Baseline characteristics of COVID-19 patients infected by the omicron variant in their hematological profiles.

For each parameter, the patient number (N) and proportion (%) with abnormal values were calculated and indicated as N (%). Comparisons were performed between patients none/partially vaccinated and patients fully vaccinated (exhibited by p1 values), between patients fully vaccinated and patients who were three doses vaccinated (exhibited by p2 values).

WBCs, white blood cells; RBCs, red blood cells; HCT, hematocrit; MCV, mean corpuscular volume; MCH, mean corpuscular hemoglobin; MCHC, mean corpuscular hemoglobin concentration; RDW, red blood cell distribution width; MPV, mean platelet volume; PDW, platelet distribution width; INR, international normalized ratio; APTT, activated partial thromboplastin time; CRP, c-reactive protein; ALT, alanine aminotransferase; AST, aspartate aminotransferase; ALP, alkaline phosphatase; GGT, γ-glutamyl transferase; BUN, blood urea nitrogen; LDH, lactic dehydrogenase; CPK, creatine phosphokinase.

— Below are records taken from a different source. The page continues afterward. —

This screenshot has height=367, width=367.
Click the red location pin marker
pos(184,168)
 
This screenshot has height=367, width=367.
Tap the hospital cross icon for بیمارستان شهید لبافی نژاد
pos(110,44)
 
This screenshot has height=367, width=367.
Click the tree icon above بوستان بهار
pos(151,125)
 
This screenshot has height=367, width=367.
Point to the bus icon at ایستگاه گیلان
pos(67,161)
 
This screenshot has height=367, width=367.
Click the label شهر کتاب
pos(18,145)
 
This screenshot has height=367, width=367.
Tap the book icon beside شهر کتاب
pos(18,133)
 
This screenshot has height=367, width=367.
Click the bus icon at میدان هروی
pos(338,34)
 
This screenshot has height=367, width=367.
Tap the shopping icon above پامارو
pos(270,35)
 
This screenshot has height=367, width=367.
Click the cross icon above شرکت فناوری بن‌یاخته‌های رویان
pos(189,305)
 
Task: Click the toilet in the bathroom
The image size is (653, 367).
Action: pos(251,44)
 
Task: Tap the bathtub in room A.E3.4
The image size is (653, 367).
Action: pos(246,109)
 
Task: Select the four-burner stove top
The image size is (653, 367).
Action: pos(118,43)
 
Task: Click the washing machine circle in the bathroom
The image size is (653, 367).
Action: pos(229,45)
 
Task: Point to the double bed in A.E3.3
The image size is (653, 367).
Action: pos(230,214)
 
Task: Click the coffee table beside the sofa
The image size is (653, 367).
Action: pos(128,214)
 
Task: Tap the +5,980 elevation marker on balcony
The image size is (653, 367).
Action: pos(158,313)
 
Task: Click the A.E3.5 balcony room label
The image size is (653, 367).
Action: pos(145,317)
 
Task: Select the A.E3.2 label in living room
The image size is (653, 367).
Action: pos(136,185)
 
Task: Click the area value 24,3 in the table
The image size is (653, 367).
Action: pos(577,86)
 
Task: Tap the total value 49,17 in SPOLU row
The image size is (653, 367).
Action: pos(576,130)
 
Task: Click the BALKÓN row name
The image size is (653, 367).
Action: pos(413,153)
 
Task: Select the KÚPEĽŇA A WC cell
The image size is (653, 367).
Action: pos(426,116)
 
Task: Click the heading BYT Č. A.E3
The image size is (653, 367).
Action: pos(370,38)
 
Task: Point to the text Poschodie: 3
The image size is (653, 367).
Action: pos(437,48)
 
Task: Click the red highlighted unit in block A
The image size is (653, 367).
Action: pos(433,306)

Simultaneously, most biochemical/metabolic indicators in the omicron COVID-19 patients revealed a mild virulent impact, where less than 10% patients showed aberrant values. Nevertheless, it was marked that the portions of patients with aberrant values of several hematological indices were still considerable, especially those including c-reactive proteins (CRPs), procalcitonin, alanine aminotransferase (ALT), alkaline phosphatase (ALP), γ-glutamyl transferase (GGT), blood urea nitrogen (BUN), lactic dehydrogenase (LDH), creatine phosphokinase (CPK), glucose, cholesterol, triglyceride, and sodium. Those results indicated that the infection of the omicron variant still caused noticeable injuries on major organs, such as liver and heart.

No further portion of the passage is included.